# Exercise requirements:
Rewrite the data below, substituting "side panel" for every occurrence of "sidebar" and changing nothing else.

# Input:
☆ ☆ ☆ ☆ ☆ ☆ ☆
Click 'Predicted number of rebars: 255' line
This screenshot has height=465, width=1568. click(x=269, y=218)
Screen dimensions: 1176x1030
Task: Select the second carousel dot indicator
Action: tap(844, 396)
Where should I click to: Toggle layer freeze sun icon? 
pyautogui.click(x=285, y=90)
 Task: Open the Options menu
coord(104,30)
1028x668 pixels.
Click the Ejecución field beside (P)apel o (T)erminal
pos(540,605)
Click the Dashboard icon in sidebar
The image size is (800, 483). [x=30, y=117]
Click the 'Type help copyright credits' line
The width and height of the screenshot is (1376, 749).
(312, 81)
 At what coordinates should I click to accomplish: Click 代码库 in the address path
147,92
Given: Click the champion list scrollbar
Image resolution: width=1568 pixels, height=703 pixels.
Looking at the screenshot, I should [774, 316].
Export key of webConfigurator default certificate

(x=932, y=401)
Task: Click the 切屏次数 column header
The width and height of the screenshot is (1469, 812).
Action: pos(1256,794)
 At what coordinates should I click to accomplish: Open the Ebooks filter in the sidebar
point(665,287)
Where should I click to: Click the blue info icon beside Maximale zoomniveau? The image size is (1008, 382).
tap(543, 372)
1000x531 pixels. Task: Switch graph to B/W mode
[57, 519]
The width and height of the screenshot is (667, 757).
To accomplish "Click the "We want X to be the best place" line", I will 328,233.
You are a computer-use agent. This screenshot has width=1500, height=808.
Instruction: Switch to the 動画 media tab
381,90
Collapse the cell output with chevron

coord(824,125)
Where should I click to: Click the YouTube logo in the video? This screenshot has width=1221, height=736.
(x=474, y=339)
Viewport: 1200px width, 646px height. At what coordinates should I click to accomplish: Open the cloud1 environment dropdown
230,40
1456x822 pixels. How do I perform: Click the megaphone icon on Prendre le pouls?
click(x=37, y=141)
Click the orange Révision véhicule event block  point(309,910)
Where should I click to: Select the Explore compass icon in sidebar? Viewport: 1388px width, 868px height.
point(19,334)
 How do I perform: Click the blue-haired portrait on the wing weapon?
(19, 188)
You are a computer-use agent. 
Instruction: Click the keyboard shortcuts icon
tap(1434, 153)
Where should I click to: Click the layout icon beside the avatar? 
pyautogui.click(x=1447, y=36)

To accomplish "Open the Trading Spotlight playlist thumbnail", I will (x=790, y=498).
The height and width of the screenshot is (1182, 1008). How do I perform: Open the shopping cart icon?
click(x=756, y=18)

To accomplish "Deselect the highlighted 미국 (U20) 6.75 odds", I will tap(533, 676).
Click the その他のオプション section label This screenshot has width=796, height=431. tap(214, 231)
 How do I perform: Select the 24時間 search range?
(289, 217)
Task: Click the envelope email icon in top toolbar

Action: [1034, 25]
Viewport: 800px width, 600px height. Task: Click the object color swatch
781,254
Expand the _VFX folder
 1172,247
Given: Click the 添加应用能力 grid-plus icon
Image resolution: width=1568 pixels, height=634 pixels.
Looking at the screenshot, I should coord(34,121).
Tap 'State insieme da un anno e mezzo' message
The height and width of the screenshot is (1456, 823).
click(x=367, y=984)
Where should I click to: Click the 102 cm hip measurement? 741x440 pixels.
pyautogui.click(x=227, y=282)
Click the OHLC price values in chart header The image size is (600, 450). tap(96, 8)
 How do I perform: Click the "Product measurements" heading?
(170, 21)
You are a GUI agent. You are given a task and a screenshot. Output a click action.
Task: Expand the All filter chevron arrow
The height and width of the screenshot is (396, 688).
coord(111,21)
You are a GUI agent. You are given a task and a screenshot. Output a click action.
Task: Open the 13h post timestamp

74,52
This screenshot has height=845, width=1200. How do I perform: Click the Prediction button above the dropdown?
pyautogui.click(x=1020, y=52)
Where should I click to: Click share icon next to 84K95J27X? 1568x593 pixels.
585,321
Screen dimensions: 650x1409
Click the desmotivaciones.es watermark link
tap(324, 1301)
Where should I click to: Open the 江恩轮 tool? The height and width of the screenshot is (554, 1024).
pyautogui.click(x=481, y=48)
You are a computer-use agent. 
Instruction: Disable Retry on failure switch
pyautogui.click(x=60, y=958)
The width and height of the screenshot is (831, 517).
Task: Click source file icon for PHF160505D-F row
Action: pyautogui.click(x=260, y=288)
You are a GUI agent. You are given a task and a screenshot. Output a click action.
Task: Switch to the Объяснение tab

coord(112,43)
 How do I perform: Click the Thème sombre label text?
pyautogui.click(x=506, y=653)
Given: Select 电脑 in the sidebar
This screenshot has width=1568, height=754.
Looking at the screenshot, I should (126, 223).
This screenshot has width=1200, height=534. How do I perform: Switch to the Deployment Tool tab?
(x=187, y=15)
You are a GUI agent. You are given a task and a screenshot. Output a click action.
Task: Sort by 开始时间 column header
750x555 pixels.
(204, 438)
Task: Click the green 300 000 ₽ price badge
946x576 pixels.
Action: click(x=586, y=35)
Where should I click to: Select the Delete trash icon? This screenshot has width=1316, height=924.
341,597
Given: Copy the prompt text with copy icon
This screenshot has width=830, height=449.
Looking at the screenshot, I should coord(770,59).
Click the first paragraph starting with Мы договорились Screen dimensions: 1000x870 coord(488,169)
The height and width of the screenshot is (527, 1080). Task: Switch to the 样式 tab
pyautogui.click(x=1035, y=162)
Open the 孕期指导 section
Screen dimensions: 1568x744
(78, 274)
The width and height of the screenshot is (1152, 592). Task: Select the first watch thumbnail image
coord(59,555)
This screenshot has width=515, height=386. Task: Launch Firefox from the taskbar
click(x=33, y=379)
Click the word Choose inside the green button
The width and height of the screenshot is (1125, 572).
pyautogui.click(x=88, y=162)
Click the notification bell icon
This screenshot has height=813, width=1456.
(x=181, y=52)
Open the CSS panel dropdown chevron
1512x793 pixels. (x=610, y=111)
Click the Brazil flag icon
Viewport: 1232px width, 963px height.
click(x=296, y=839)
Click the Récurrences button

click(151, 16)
☆ ☆ ☆ ☆ ☆ ☆ ☆
# Finished exercise:
Click 'Predicted number of rebars: 255' line
This screenshot has height=465, width=1568. click(x=269, y=218)
Screen dimensions: 1176x1030
Task: Select the second carousel dot indicator
Action: tap(844, 396)
Where should I click to: Toggle layer freeze sun icon? 
pyautogui.click(x=285, y=90)
 Task: Open the Options menu
coord(104,30)
1028x668 pixels.
Click the Ejecución field beside (P)apel o (T)erminal
pos(540,605)
Click the Dashboard icon in side panel
The image size is (800, 483). [x=30, y=117]
Click the 'Type help copyright credits' line
The width and height of the screenshot is (1376, 749).
(312, 81)
 At what coordinates should I click to accomplish: Click 代码库 in the address path
147,92
Given: Click the champion list scrollbar
Image resolution: width=1568 pixels, height=703 pixels.
Looking at the screenshot, I should [774, 316].
Export key of webConfigurator default certificate

(x=932, y=401)
Task: Click the 切屏次数 column header
The width and height of the screenshot is (1469, 812).
Action: pos(1256,794)
 At what coordinates should I click to accomplish: Open the Ebooks filter in the side panel
point(665,287)
Where should I click to: Click the blue info icon beside Maximale zoomniveau? The image size is (1008, 382).
tap(543, 372)
1000x531 pixels. Task: Switch graph to B/W mode
[57, 519]
The width and height of the screenshot is (667, 757).
To accomplish "Click the "We want X to be the best place" line", I will 328,233.
You are a computer-use agent. This screenshot has width=1500, height=808.
Instruction: Switch to the 動画 media tab
381,90
Collapse the cell output with chevron

coord(824,125)
Where should I click to: Click the YouTube logo in the video? This screenshot has width=1221, height=736.
(x=474, y=339)
Viewport: 1200px width, 646px height. At what coordinates should I click to accomplish: Open the cloud1 environment dropdown
230,40
1456x822 pixels. How do I perform: Click the megaphone icon on Prendre le pouls?
click(x=37, y=141)
Click the orange Révision véhicule event block  point(309,910)
Where should I click to: Select the Explore compass icon in side panel? Viewport: 1388px width, 868px height.
point(19,334)
 How do I perform: Click the blue-haired portrait on the wing weapon?
(19, 188)
You are a computer-use agent. 
Instruction: Click the keyboard shortcuts icon
tap(1434, 153)
Where should I click to: Click the layout icon beside the avatar? 
pyautogui.click(x=1447, y=36)

To accomplish "Open the Trading Spotlight playlist thumbnail", I will (x=790, y=498).
The height and width of the screenshot is (1182, 1008). How do I perform: Open the shopping cart icon?
click(x=756, y=18)

To accomplish "Deselect the highlighted 미국 (U20) 6.75 odds", I will tap(533, 676).
Click the その他のオプション section label This screenshot has width=796, height=431. tap(214, 231)
 How do I perform: Select the 24時間 search range?
(289, 217)
Task: Click the envelope email icon in top toolbar

Action: [1034, 25]
Viewport: 800px width, 600px height. Task: Click the object color swatch
781,254
Expand the _VFX folder
 1172,247
Given: Click the 添加应用能力 grid-plus icon
Image resolution: width=1568 pixels, height=634 pixels.
Looking at the screenshot, I should coord(34,121).
Tap 'State insieme da un anno e mezzo' message
The height and width of the screenshot is (1456, 823).
click(x=367, y=984)
Where should I click to: Click the 102 cm hip measurement? 741x440 pixels.
pyautogui.click(x=227, y=282)
Click the OHLC price values in chart header The image size is (600, 450). tap(96, 8)
 How do I perform: Click the "Product measurements" heading?
(170, 21)
You are a GUI agent. You are given a task and a screenshot. Output a click action.
Task: Expand the All filter chevron arrow
The height and width of the screenshot is (396, 688).
coord(111,21)
You are a GUI agent. You are given a task and a screenshot. Output a click action.
Task: Open the 13h post timestamp

74,52
This screenshot has height=845, width=1200. How do I perform: Click the Prediction button above the dropdown?
pyautogui.click(x=1020, y=52)
Where should I click to: Click share icon next to 84K95J27X? 1568x593 pixels.
585,321
Screen dimensions: 650x1409
Click the desmotivaciones.es watermark link
tap(324, 1301)
Where should I click to: Open the 江恩轮 tool? The height and width of the screenshot is (554, 1024).
pyautogui.click(x=481, y=48)
You are a computer-use agent. 
Instruction: Disable Retry on failure switch
pyautogui.click(x=60, y=958)
The width and height of the screenshot is (831, 517).
Task: Click source file icon for PHF160505D-F row
Action: pyautogui.click(x=260, y=288)
You are a GUI agent. You are given a task and a screenshot. Output a click action.
Task: Switch to the Объяснение tab

coord(112,43)
 How do I perform: Click the Thème sombre label text?
pyautogui.click(x=506, y=653)
Given: Select 电脑 in the side panel
This screenshot has width=1568, height=754.
Looking at the screenshot, I should (126, 223).
This screenshot has width=1200, height=534. How do I perform: Switch to the Deployment Tool tab?
(x=187, y=15)
You are a GUI agent. You are given a task and a screenshot. Output a click action.
Task: Sort by 开始时间 column header
750x555 pixels.
(204, 438)
Task: Click the green 300 000 ₽ price badge
946x576 pixels.
Action: click(x=586, y=35)
Where should I click to: Select the Delete trash icon? This screenshot has width=1316, height=924.
341,597
Given: Copy the prompt text with copy icon
This screenshot has width=830, height=449.
Looking at the screenshot, I should coord(770,59).
Click the first paragraph starting with Мы договорились Screen dimensions: 1000x870 coord(488,169)
The height and width of the screenshot is (527, 1080). Task: Switch to the 样式 tab
pyautogui.click(x=1035, y=162)
Open the 孕期指导 section
Screen dimensions: 1568x744
(78, 274)
The width and height of the screenshot is (1152, 592). Task: Select the first watch thumbnail image
coord(59,555)
This screenshot has width=515, height=386. Task: Launch Firefox from the taskbar
click(x=33, y=379)
Click the word Choose inside the green button
The width and height of the screenshot is (1125, 572).
pyautogui.click(x=88, y=162)
Click the notification bell icon
This screenshot has height=813, width=1456.
(x=181, y=52)
Open the CSS panel dropdown chevron
1512x793 pixels. (x=610, y=111)
Click the Brazil flag icon
Viewport: 1232px width, 963px height.
click(x=296, y=839)
Click the Récurrences button

click(151, 16)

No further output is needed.